Goal of the exercise:
Only the lines from the line containing "This screenshot has" through the final line of the entries should be printed, exactly as given, with the pictures left out.

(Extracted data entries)
----------
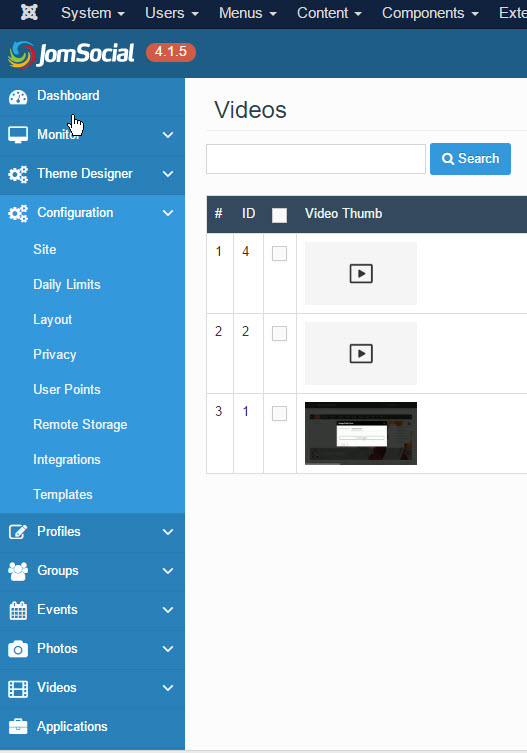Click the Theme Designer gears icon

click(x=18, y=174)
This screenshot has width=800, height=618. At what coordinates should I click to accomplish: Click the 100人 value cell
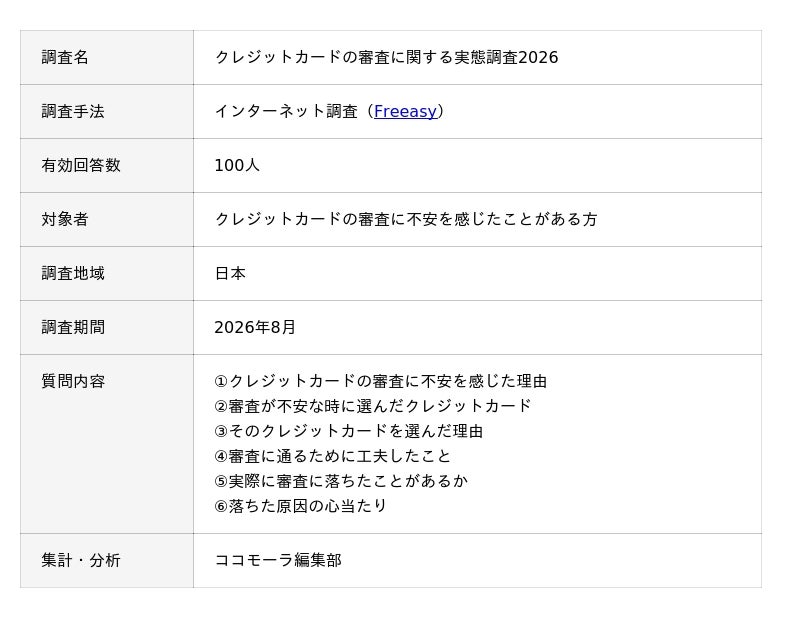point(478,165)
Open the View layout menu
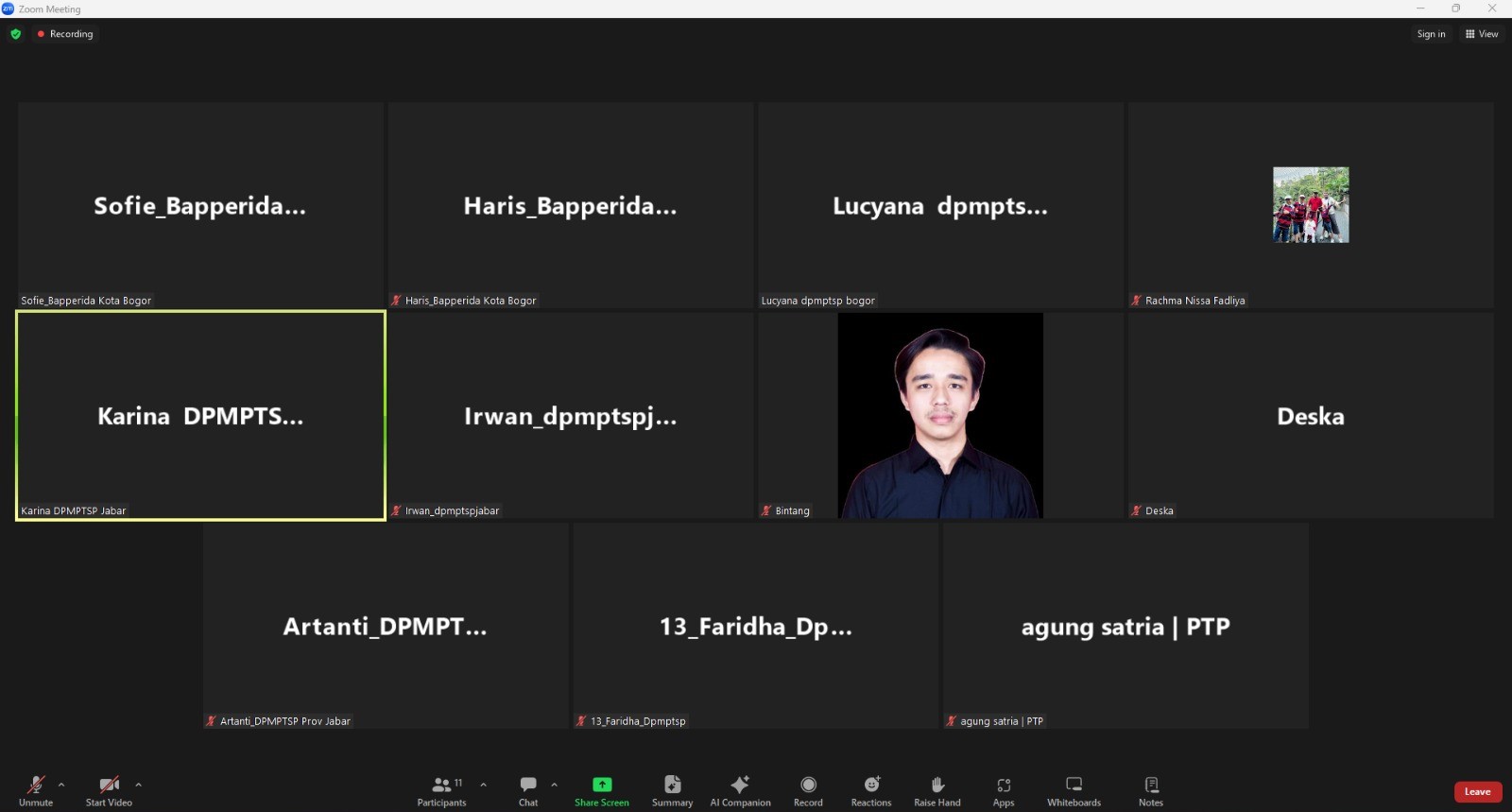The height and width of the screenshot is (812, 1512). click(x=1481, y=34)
----------
Completed task:
This screenshot has width=800, height=618. At what coordinates should I click to accomplish: Click the 100人 value cell
point(478,165)
Open the View layout menu
The height and width of the screenshot is (812, 1512). click(x=1481, y=34)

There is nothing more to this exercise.